*** Data excerpts ***

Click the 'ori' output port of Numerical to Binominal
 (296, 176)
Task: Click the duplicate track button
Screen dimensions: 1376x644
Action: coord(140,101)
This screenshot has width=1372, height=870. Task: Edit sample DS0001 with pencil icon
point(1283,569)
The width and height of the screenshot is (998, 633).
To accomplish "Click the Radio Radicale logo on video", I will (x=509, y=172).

*** End of Data excerpts ***
*** Data excerpts ***

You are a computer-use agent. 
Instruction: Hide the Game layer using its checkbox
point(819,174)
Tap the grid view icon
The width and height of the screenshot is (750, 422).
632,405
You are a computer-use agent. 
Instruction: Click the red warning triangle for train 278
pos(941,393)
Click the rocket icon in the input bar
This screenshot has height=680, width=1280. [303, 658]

*** End of Data excerpts ***
*** Data excerpts ***

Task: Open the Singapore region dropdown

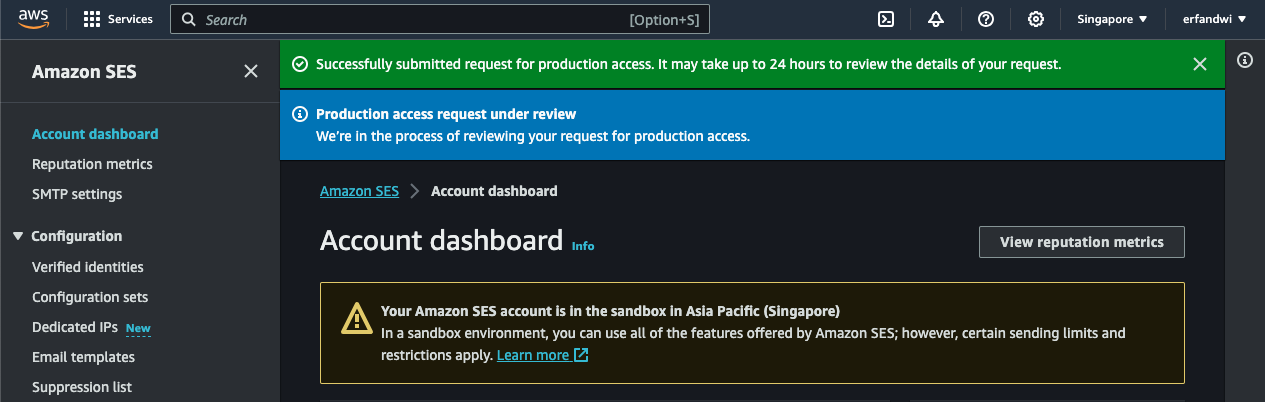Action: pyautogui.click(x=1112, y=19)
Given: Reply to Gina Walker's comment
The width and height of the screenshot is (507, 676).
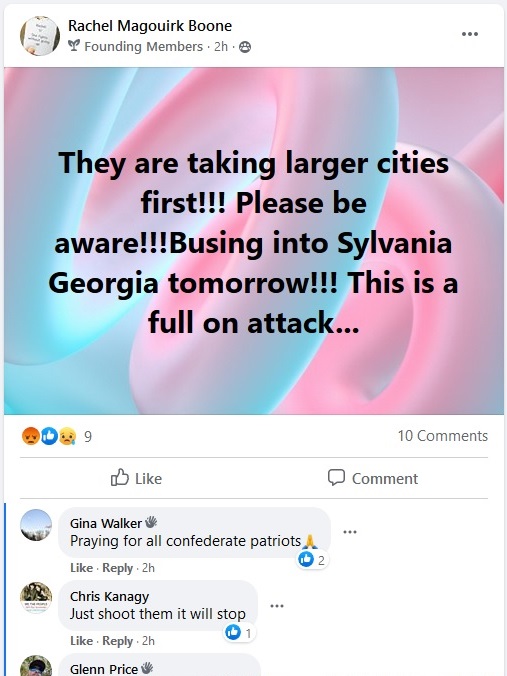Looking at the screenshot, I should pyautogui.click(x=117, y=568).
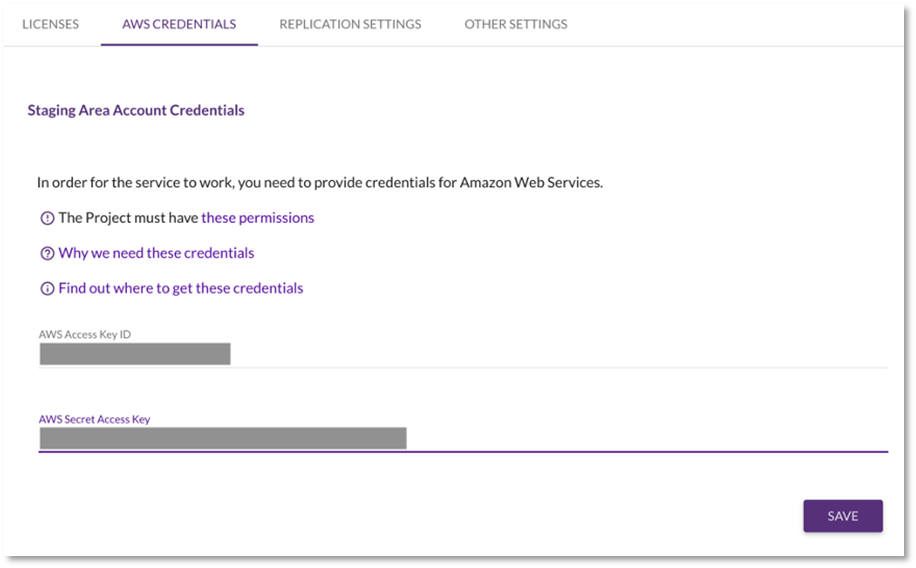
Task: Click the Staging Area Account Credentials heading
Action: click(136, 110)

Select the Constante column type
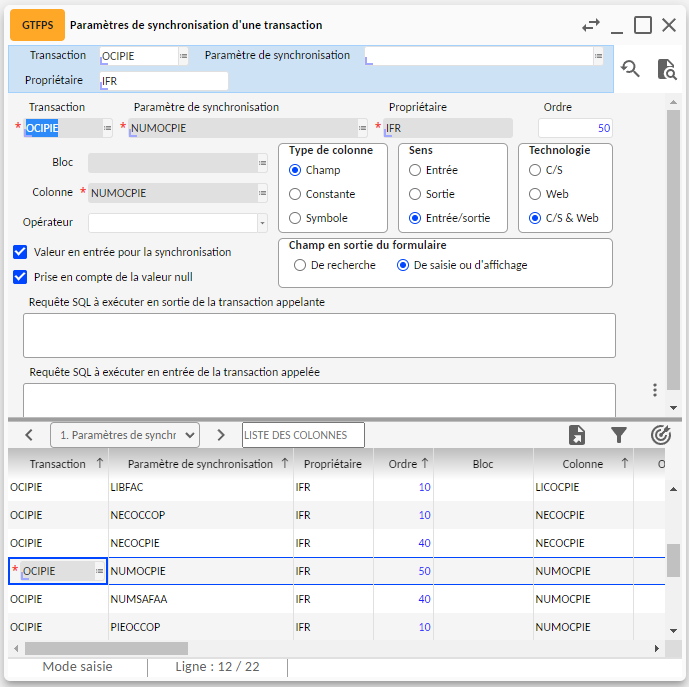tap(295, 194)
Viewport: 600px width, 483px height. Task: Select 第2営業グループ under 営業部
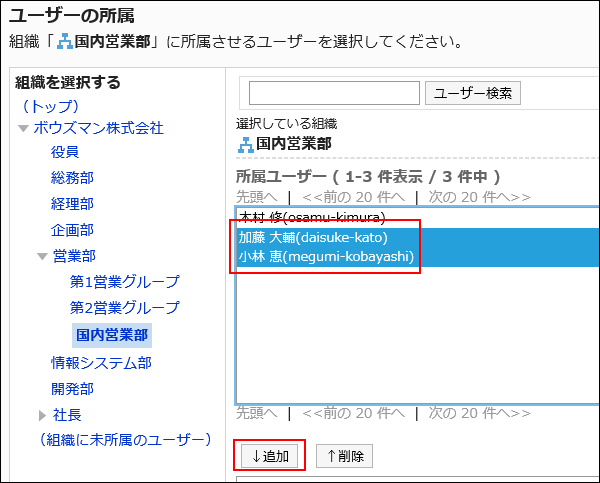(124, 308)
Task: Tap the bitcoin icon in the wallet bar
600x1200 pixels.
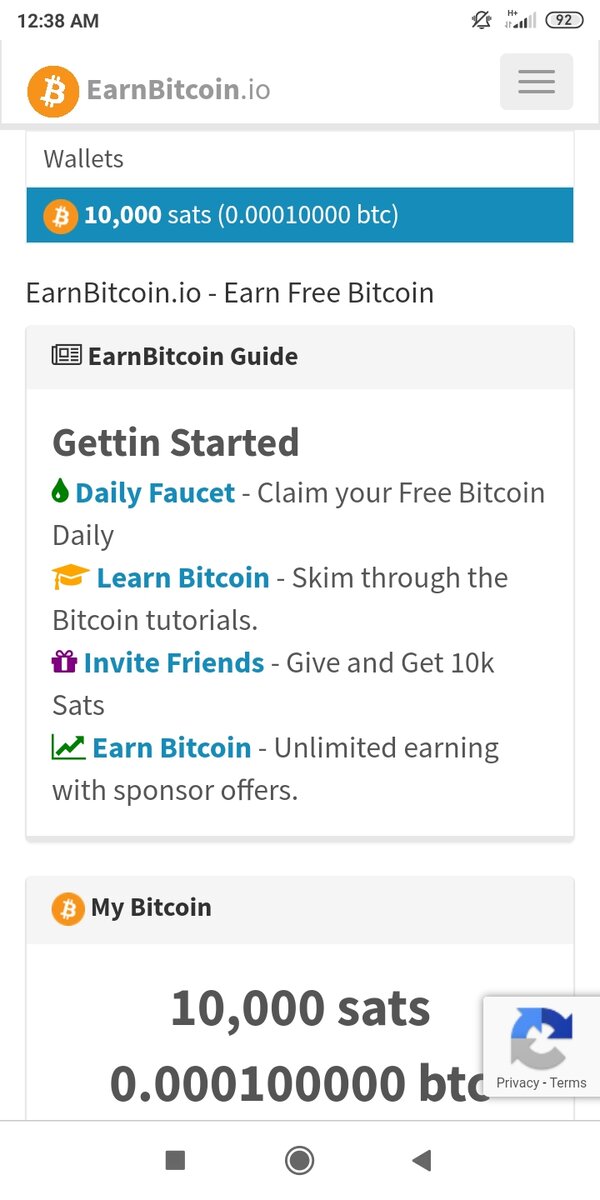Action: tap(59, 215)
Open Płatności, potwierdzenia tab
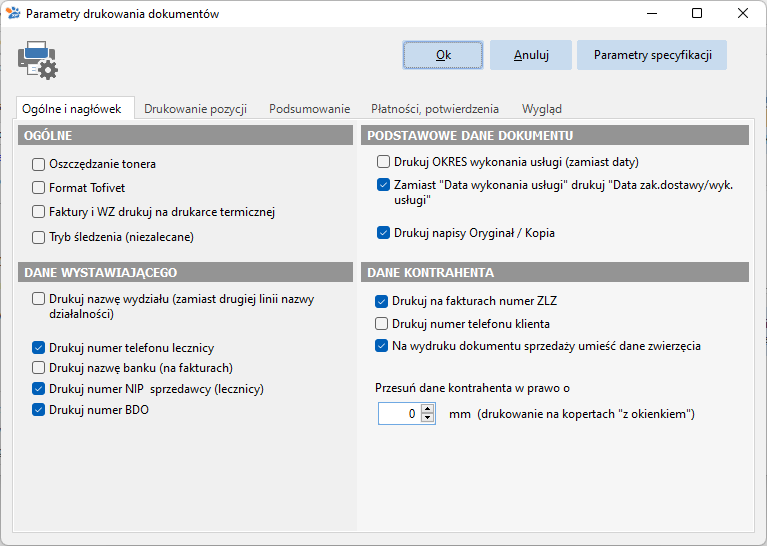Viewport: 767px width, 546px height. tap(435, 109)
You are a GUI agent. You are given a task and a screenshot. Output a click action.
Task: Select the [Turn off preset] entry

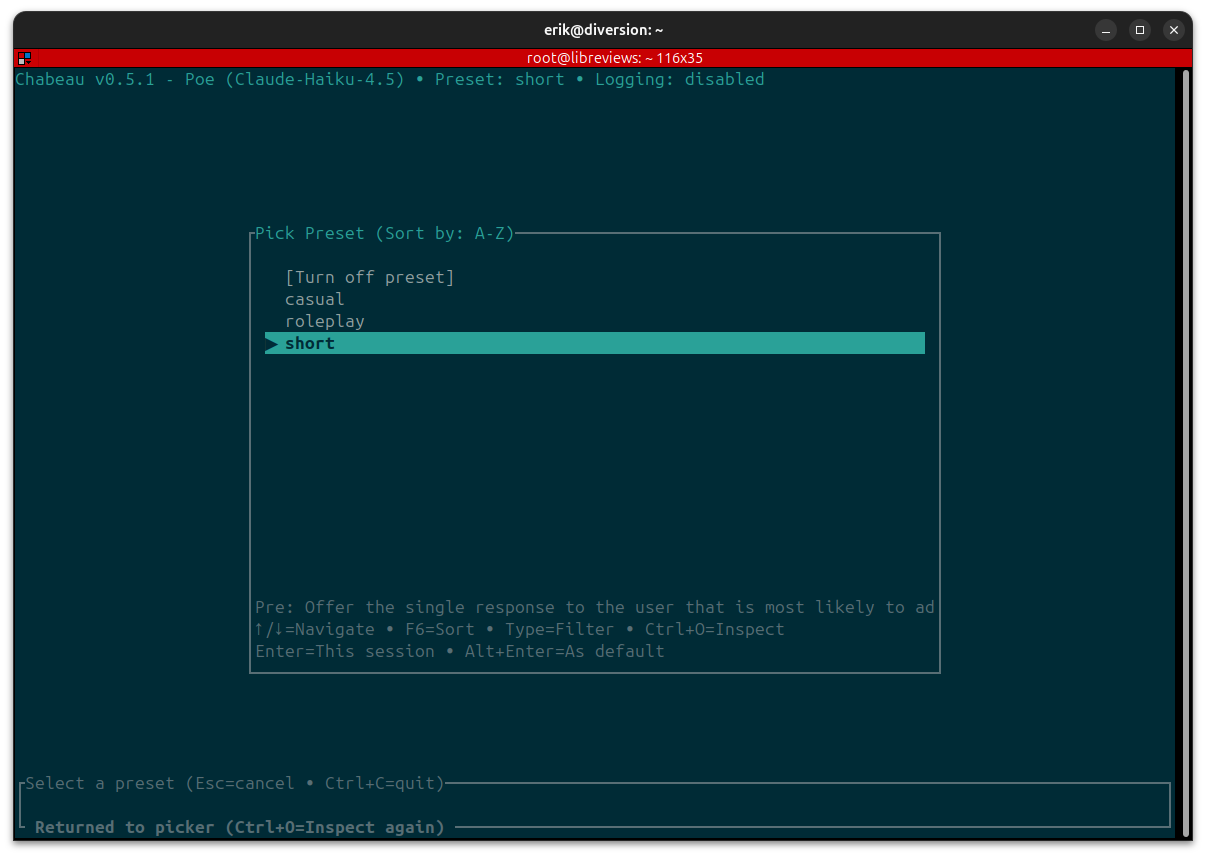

*** End of Data excerpts ***

# Problem description
Output exactly the lines of the material above from the one containing "You are a GUI" up to and including the one containing "Task: Select the [Turn off preset] entry".

# Task answer
You are a GUI agent. You are given a task and a screenshot. Output a click action.
Task: Select the [Turn off preset] entry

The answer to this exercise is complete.